The perceived causes of the uptick in violence are the usual suspects–poverty and inequality. A reality many Black Atliens experience. “What we are talking about are . . . poor people who can’t pay $200 to get out of jail and then lose their job because they can’t pay their car note, and then they get into trouble because they can’t pay their child support,” explained Atlanta’s former mayor, Keisha Lance Bottoms in a press conference.
According to Atlanta Wealth Building Initiative (AWBI), the city is number one in the country for income inequality; with only 4 percent of those born in poverty actually climbing out of it. They claim nearly 70 percent of Black and 66 percent of Latino families being cash poor, as opposed to 22 percent of white families. Today, the median household income for Blacks is just one-third that of whites, with Latinos at about half of the latter.

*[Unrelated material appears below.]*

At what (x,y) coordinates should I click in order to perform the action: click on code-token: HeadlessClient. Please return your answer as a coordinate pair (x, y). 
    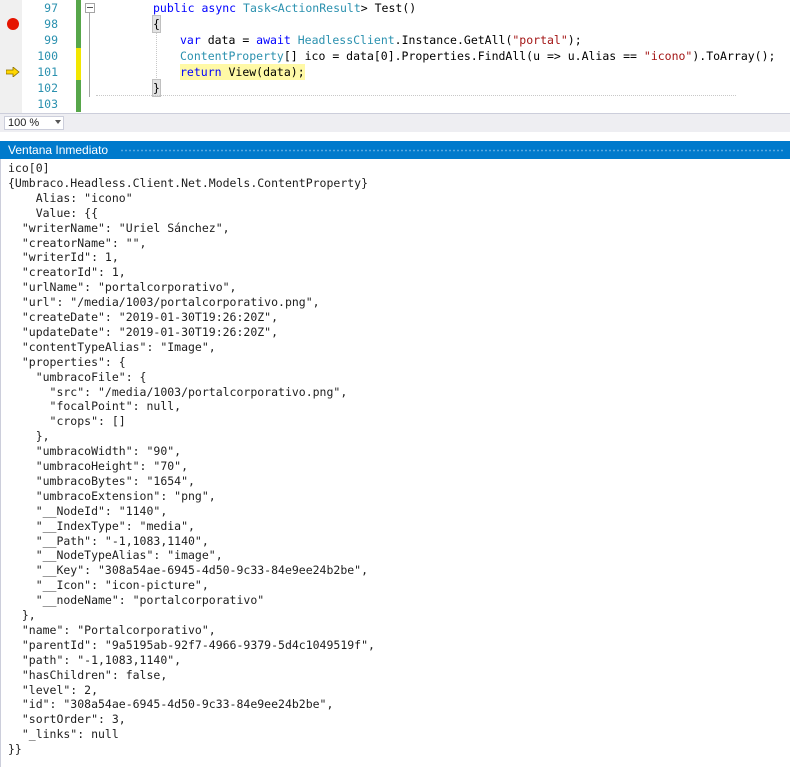
    Looking at the image, I should click on (346, 40).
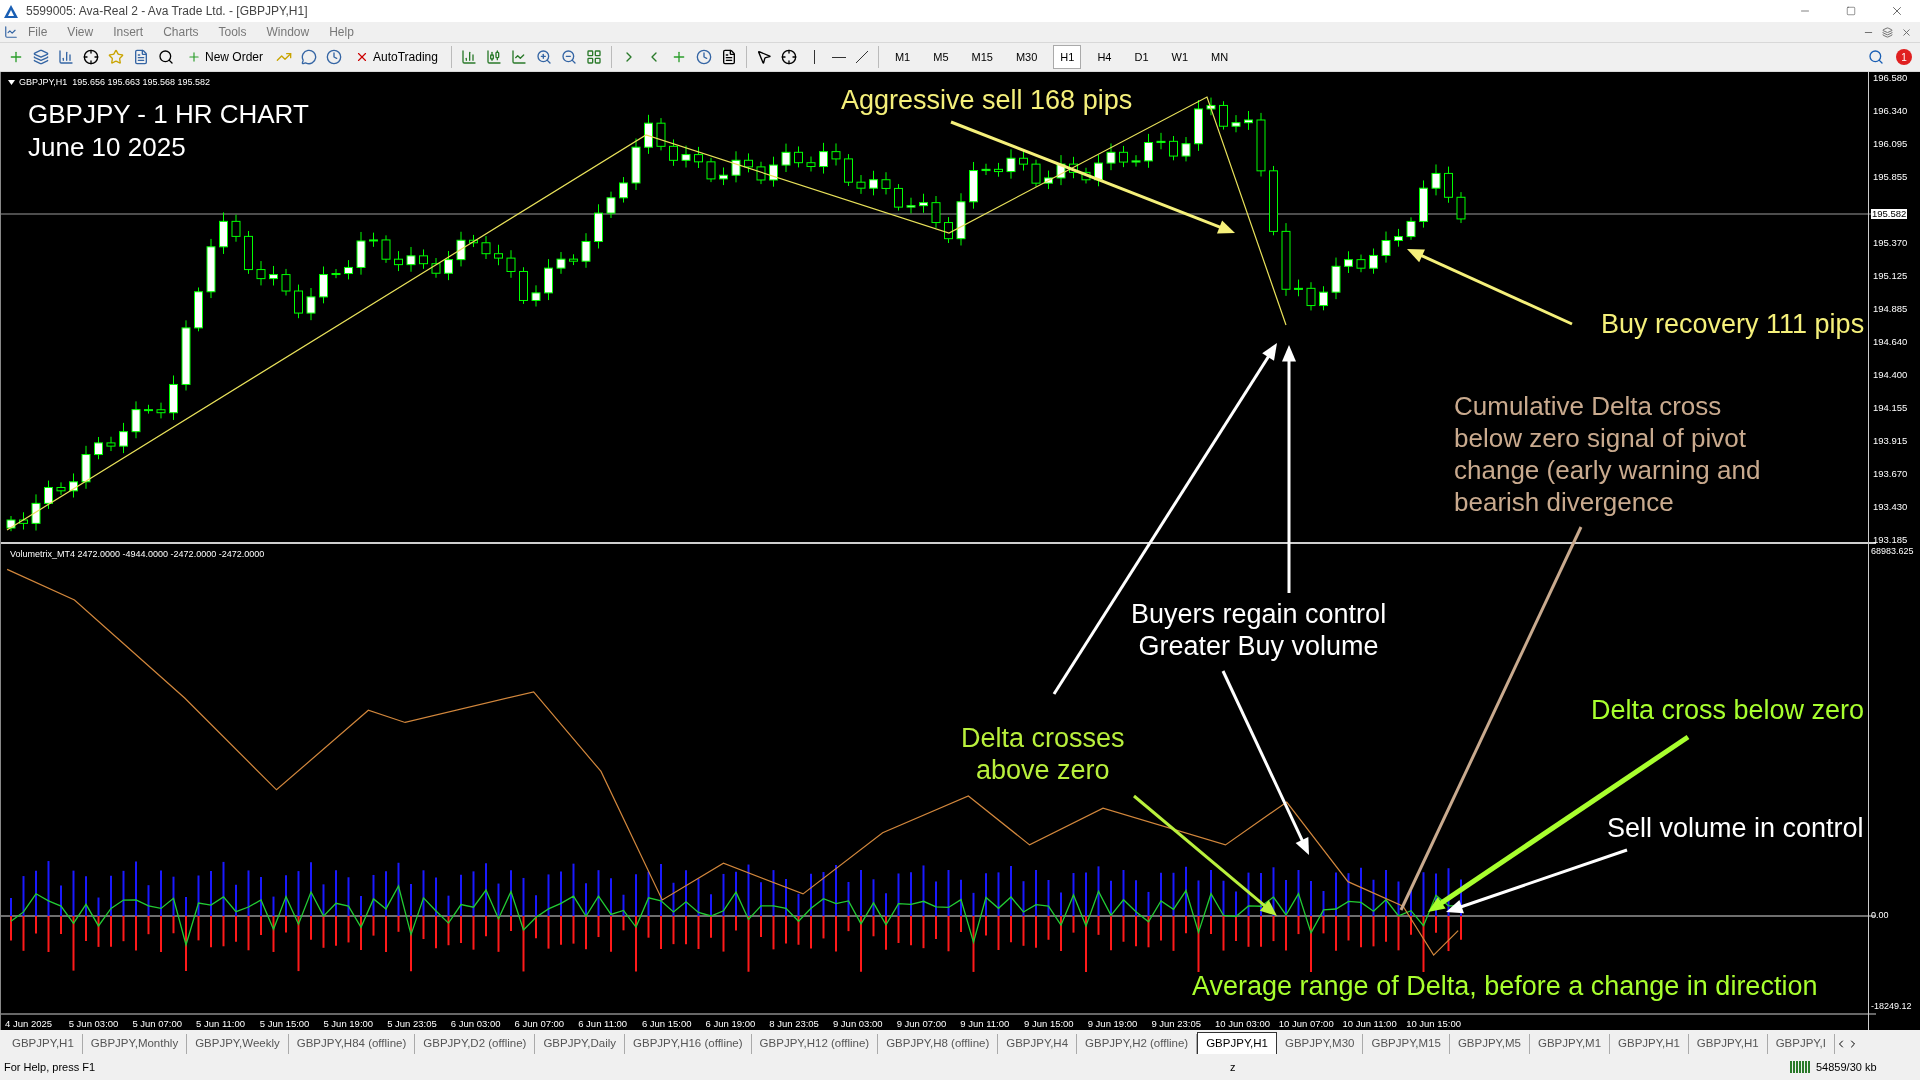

“I still believe that the systemic issues that are leading to people making poor decisions [have] everything to do with us not having the ability to offer people resources. . . . It’s about people having a physical place they can walk into to say, I need help. I need a job. I need GED training. I need daycare for my child because I don’t work 9 to 5—I work 11 to 7,” Bottoms told.
Others like Georgia State criminology professor Volkan Topalli say only a small percentage of folks, young possibly struggling with criminal records and mental illness, are committing said crimes and are responsible for a majority of arrests. Hence, generalized solutions would not be effective.
“About 0.3 percent of the population is responsible for something like 75 to 80 percent of all the arrests. So, what that means is that the big blanket solutions are not really the way to go. You really want to focus on particular individuals in particular kinds of places,” he made clear to Atlanta Magazine.
The ethnographic crime and psychology of criminal activity researcher continues, “And so, [some criminals] want to… spend money as quickly as they can…[w]ell, they don’t have a job. They can’t borrow it. What do they do? They engage in predatory crime.”